We all have trauma somewhere in our lives. Some is conscious but often its unconscious as it happened when we were very young. If for example you come from a family where there was an addiction of some kind for example alcoholism, you will have experienced trauma in ways that you may or may not be familiar with. Pert writes that if we are conscious enough to resolve the trauma when it occurs then the neuropeptide is metabolised through the typical processes of urine, perspiration, breath and saliva and the trauma no longer becomes an issue for the body. If we don’t have the tools to resolve that trauma, our body store the chemical, the neuropeptide in the tissue of a specific organ and it will keep it there because it thinks this is the best thing to do. It doesn’t know how to release it.

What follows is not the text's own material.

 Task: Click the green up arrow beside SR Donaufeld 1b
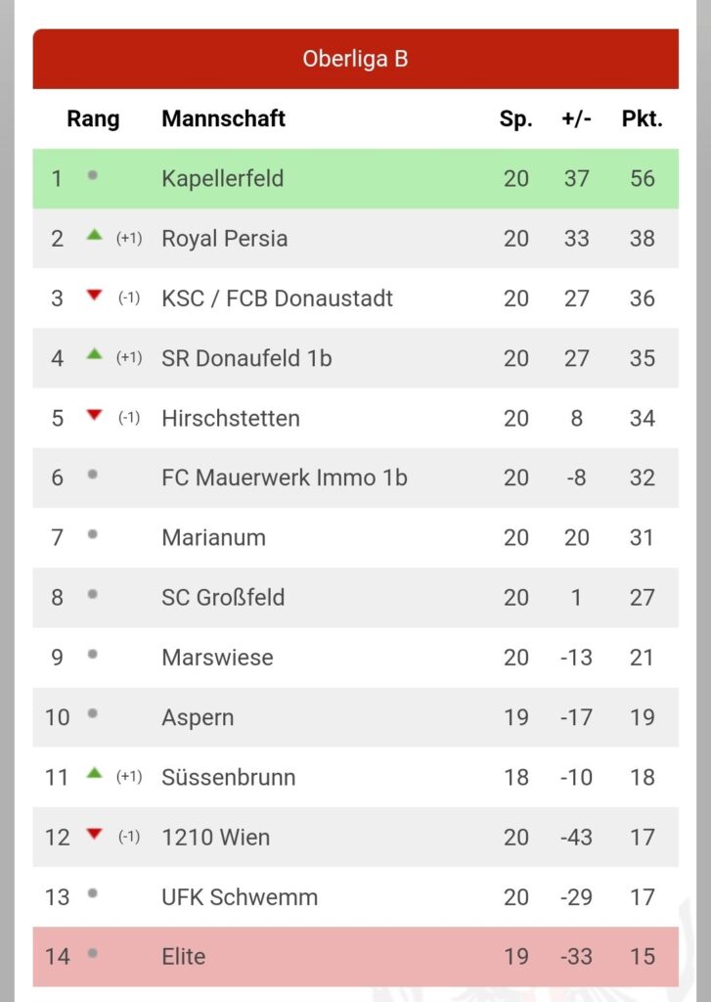coord(94,354)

Lets take the example of  3 year old who has watched his/her parents having a terrible argument and has been shouted at to get to their room and then hears load noises that sound very frightening. The emotions of the child will create a flood of neuropeptides and the young body has no tools with which to deal with this so naturally and instinctively it stores these chemicals in an organ or several organs. This incident may be forgotten as the child get older and there is no awareness of the fact that the body still feels the trauma as it’s a survival mechanism in the moment. This may be forgotten for 40, 50 or more years.

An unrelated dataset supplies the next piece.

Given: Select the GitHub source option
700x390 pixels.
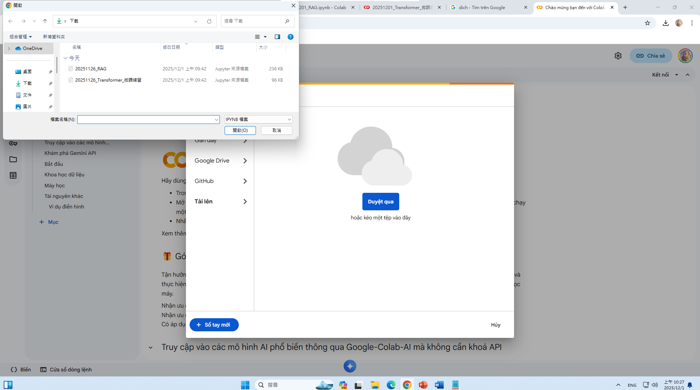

We do not outgrow these experiences of trauma and at some moment, if that trauma hasn’t been resolved in some way, its not uncommon for the tissue to let us know that the trauma needs to be addressed and this is call disease. This is not what you will hear from a medical doctor although there is a growing body of research to add weight to this school of thought. A doctor may suggest that you bombard the disease with chemicals or you excise the tissue.  If we see disease as the tissue lighting up, asking for our attention we can see that the resolution of the trauma will allow the release of the chemical into the bloodstream to be metabolised by the body and become free of that tissue. This is true healing.

 How do we arrive at this state? There are various ways but the one I wish to focus on is breathwork.  This is a method of oxygenation of the body. It seems benign at first and uses specific rhythmic breathe techniques. One may be lying down thinking what is the big deal? Nothing is happening and it is hard work to keep breathing like this. Then all of a sudden, waves of emotion and perhaps images of the trauma (memory) begin to surface and one wonders what’s happening. The trauma doesn’t know the difference between the experience of what’s happening in this moment and what happened decades ago because its been waiting for this healing – this vehicle that can detach it and take it out of the body – in this case the breath.

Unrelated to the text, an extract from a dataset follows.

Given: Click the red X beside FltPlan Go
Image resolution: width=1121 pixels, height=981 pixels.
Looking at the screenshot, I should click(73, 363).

I often mention ancestral healing in the breathwork sessions. It is something I am convinced has a huge impact on our lives and how these unfold. I used to think there wasn’t much in it until my mother died and I began to explore her life and then her mother’s life and further back and I began to see a clear thread that ran don the female side of the family. As is so often the case, I wish I had asked questions while she was alive because it is the key not only to my own healing but that of my mother.  I urge you to look into this both on your mother and father’s side if they are alive.

 Ancestral healing is not just on a DNA level but it’s in the chemicals we store in our bodies and in the belief systems of the trauma that can perpetuate the way these chemicals are stored. We have heard and read stories of people who are convinced they will die at a certain time or of a certain illness. Unless we have a rock solid emotional and spiritual anchor in this world, we become vulnerable to the opinion and perceptions of those closest to us and that can include institutions such as the church, academia and the medical profession. Once we embrace the deepest truth of our existence and know that we are not an accident of biology and that there is an intentionality behind our existence, we are wired to thrive in times of extremes and become bio-elastic.

 This is why I passionately believe in the magic and gift of breathwork. It is totally in our control. We are our own healing apparatus. We have the ability to shine a light on the dark recesses of our bodies and to release the impediments that lie hidden so we can return to health. We are not locked into the biology that helped us begin life in this world from our parents. It serves us but we build upon something more than we were when we arrived – it is our greatest level of mastery and what true ancestral healing is about. This is why its possible in one generation to heal the alcoholic hurt or the abuse, the addiction and the beliefs that have led to these things so that it stops with us because we have the wisdom, the will and the capability to transcend and not just to heal but to come into our full potential. How fortunate are we to have the power of breath and to know the extent of its healing abilities – its always there and can be accessed at anytime.

 Finally, it is worth noting that when we have group breathwork sessions, the energy and power of the group accelerates our individual ability to access trauma. I currently use Clarity Breathwork as I qualified in this method but in the autumn I will be adding a trauma release aspect to breathwork which is more hands on and includes greater movement.